We’d seen traditionally powerful financial nations such as China take the crypto mantle early on, but as time passed this little archipelago in the Mediterranean Sea that is home to less than half a million citizens began grabbing the headlines with its crypto-friendly policies.
A favorable regulatory stance
The progressive government of Malta eventually welcomed Binance, one of the worlds most prominent exchanges, to the country with its favorable regulatory structure.
Today, many people see the Principality of Liechtenstein as “the next Malta,” with its proclamations of crypto-friendly intentions which have culminated in a bill that has been proposed to add incentive for those crypto startups looking for a home that welcomes them rather than eyeing them suspiciously.
The bill that has been proposed provides a clear definition of the rules and boundaries that the industry can expect to face if they wish to operate within Liechtenstein’s borders, but it won’t be responsible for regulation.
The aspect of the process which is giving other countries a lot of problems is the transfer of the assets, which will be the regulatory focus of the Liechtenstein bill.
One of the legal team who is working on the bill has commented that such a move will allow the government to prevent abuses while concentrating on growth.
Playing host to Europe’s first regulation-compliant exchange
Startups who wish to operate here will have to register with the Financial Market Authority (FMA), which is a step recently taken by Liechtenstein-based ETERBASE, the first regulation-compliant European cryptocurrency exchange, who have recently obtained a positive assessment from the FMA.
After deliberation, the FMA has ruled that the issuance of the ETERBASE native XBASE token in an ICO is not “considered an activity that may be subsumed under a currency exchange pursuant to the FMA.”
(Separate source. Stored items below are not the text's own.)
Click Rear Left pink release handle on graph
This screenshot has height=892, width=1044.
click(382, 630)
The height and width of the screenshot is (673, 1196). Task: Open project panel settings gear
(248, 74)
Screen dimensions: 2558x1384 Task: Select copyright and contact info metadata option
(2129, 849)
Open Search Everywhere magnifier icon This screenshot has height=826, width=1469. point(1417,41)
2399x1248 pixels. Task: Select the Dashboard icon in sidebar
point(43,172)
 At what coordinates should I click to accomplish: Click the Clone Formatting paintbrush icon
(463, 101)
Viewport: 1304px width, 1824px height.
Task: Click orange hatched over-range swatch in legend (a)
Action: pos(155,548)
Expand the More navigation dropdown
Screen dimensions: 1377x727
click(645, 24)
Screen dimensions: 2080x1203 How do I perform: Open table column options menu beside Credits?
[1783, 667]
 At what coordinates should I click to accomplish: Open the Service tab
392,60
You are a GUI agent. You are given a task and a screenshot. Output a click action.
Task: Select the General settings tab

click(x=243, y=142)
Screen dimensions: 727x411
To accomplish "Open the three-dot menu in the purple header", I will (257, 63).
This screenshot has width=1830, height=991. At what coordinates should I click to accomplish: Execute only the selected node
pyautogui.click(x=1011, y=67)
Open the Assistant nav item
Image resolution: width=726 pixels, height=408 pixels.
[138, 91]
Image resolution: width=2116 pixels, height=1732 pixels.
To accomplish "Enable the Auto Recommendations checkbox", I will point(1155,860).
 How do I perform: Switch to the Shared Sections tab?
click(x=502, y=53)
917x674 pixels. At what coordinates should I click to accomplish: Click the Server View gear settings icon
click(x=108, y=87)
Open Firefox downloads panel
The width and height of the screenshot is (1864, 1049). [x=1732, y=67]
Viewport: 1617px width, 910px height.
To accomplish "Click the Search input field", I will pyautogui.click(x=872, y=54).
The fact that Liechtenstein is playing host to Europe’s first regulation-compliant European crypto exchange speaks volumes about the way this principality of fewer than 40,000 citizens is being viewed by the people who are building the digital asset companies of tomorrow.
It’ll be interesting to see how Liechtenstein progresses, as it lays down the foundation for other nations to follow when it comes to digital asset regulation.